BEGIN DATA SHOWN

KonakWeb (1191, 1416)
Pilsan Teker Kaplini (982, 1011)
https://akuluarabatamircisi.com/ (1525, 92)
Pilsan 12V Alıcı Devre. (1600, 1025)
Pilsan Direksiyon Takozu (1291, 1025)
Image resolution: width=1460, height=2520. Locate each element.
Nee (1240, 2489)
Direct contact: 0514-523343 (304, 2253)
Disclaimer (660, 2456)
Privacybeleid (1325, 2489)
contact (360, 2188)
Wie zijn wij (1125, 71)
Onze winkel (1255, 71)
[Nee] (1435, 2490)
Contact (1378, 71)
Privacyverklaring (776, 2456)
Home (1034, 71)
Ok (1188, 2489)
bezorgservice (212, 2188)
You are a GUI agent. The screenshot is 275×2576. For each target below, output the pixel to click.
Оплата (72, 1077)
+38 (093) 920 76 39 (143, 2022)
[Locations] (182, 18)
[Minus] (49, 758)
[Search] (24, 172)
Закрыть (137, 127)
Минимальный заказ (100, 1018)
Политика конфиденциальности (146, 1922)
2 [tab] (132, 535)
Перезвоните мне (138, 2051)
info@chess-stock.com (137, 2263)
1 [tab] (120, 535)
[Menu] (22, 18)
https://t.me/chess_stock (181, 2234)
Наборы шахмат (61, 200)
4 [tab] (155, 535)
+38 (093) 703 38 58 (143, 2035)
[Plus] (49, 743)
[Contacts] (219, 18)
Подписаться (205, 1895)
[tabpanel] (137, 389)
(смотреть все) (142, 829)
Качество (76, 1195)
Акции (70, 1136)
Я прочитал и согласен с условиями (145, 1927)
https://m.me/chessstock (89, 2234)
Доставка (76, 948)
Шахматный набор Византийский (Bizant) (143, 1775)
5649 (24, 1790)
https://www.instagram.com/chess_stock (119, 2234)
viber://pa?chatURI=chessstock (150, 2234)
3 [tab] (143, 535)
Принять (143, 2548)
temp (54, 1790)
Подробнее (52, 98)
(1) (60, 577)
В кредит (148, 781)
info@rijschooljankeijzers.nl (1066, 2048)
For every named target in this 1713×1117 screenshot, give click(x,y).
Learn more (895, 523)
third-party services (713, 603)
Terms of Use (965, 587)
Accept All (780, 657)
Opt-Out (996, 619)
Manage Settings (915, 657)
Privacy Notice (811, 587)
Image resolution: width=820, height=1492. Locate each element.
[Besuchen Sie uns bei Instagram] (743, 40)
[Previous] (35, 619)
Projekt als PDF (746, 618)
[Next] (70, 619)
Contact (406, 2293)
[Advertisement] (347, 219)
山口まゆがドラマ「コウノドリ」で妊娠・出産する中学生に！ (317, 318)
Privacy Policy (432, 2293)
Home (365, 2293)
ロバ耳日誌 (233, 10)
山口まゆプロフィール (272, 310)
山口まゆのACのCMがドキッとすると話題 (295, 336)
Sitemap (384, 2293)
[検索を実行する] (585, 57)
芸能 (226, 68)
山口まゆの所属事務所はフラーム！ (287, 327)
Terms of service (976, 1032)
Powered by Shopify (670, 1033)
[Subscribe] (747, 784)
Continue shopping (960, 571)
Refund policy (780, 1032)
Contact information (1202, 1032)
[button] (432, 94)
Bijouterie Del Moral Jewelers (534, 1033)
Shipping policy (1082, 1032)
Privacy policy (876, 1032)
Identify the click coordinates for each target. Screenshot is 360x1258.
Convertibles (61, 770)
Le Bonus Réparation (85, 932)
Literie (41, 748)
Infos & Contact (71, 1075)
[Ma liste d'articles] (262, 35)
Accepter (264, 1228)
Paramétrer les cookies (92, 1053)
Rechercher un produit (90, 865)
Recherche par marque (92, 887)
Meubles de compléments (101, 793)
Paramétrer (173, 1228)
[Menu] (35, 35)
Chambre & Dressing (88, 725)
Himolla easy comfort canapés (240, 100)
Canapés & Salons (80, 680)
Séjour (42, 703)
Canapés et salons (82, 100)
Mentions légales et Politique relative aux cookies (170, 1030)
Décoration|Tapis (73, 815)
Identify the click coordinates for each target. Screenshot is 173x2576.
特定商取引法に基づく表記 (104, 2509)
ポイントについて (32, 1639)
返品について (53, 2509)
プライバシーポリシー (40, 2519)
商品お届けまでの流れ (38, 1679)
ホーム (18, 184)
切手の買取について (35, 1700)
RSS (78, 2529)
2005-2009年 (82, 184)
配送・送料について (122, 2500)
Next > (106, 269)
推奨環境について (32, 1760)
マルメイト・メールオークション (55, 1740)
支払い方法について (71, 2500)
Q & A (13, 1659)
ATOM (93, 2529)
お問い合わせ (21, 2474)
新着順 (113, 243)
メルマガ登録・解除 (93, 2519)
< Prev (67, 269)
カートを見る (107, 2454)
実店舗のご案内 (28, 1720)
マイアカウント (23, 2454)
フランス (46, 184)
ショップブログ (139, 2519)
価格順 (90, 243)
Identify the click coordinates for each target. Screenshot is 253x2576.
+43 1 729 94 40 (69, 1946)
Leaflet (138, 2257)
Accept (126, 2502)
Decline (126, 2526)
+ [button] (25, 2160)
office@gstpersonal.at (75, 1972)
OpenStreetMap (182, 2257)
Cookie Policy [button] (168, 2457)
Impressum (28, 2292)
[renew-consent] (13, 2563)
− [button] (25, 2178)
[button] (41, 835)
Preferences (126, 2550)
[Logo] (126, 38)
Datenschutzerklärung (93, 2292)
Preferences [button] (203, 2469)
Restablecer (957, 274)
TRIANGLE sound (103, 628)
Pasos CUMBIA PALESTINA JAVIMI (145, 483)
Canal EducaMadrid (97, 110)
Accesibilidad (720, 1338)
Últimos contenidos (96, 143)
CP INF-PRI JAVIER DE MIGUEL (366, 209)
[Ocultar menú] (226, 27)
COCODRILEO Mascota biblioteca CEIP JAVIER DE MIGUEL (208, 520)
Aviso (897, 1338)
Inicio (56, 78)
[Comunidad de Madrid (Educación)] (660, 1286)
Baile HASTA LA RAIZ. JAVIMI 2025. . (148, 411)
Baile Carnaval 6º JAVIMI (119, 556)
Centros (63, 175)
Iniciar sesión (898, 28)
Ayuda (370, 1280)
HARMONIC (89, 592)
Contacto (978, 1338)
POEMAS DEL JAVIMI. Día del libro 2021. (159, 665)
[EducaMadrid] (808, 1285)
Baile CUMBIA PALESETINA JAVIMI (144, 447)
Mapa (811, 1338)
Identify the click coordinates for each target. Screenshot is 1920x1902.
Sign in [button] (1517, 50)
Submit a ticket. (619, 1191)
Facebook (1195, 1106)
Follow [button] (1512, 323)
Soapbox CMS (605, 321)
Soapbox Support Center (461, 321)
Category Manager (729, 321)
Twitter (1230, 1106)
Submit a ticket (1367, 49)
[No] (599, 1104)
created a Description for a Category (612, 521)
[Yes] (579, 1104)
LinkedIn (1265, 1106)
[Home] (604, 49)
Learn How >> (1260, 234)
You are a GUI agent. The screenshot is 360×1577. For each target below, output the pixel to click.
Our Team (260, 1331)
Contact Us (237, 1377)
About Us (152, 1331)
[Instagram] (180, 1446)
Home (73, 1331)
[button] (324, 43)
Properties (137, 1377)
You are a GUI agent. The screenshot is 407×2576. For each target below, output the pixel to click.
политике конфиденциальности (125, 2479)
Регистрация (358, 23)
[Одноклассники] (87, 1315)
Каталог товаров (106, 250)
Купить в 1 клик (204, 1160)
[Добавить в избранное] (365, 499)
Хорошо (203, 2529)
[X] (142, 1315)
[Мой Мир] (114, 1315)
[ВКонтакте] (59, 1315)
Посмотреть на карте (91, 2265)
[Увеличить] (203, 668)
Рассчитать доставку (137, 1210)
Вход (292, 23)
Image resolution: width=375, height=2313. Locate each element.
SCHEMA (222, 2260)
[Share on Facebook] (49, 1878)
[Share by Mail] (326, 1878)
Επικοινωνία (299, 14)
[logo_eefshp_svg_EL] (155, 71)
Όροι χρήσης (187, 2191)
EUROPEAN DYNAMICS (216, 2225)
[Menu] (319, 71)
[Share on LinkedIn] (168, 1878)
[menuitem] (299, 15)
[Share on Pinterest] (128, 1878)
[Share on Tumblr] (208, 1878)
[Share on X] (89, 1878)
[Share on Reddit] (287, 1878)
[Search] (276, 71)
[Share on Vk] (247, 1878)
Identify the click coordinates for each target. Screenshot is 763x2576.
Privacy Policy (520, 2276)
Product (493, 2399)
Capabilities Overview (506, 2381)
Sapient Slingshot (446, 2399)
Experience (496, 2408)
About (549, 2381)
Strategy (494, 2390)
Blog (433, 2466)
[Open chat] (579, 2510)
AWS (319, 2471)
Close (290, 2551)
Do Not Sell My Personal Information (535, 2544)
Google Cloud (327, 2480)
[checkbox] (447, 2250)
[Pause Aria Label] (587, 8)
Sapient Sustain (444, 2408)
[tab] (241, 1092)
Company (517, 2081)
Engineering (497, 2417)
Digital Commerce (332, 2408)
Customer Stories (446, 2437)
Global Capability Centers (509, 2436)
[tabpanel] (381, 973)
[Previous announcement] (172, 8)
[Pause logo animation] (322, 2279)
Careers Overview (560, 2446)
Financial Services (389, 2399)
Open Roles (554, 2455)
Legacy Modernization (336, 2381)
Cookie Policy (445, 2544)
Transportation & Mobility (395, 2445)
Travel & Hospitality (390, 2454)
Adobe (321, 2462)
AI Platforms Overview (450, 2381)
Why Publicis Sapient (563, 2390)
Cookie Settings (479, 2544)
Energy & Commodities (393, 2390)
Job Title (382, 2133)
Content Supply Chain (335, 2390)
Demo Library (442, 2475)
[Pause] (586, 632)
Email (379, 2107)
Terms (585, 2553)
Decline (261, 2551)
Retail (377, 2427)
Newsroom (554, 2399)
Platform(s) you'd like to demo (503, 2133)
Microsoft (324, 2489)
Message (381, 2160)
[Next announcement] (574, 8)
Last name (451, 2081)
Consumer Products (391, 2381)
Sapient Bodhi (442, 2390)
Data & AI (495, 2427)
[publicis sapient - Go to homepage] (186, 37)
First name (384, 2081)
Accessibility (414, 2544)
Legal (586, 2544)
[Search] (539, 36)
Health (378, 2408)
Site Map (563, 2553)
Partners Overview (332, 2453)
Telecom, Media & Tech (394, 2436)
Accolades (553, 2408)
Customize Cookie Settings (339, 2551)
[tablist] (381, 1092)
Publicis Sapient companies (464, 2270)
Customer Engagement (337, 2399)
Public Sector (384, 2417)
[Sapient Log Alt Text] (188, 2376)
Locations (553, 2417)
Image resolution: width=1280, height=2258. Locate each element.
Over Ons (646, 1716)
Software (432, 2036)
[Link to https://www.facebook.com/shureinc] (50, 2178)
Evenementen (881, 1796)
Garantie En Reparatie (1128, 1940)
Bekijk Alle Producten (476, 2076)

END DATA SHOWN

*TASK DESCRIPTION:* I'd like the lines above from the one with "[button] (432, 94)" up to and including the one with "Infos & Contact (71, 1075)" copied exactly, with no other lines.

*RESPONSE BOX:*
[button] (432, 94)
Bijouterie Del Moral Jewelers (534, 1033)
Shipping policy (1082, 1032)
Privacy policy (876, 1032)
Identify the click coordinates for each target. Screenshot is 360x1258.
Convertibles (61, 770)
Le Bonus Réparation (85, 932)
Literie (41, 748)
Infos & Contact (71, 1075)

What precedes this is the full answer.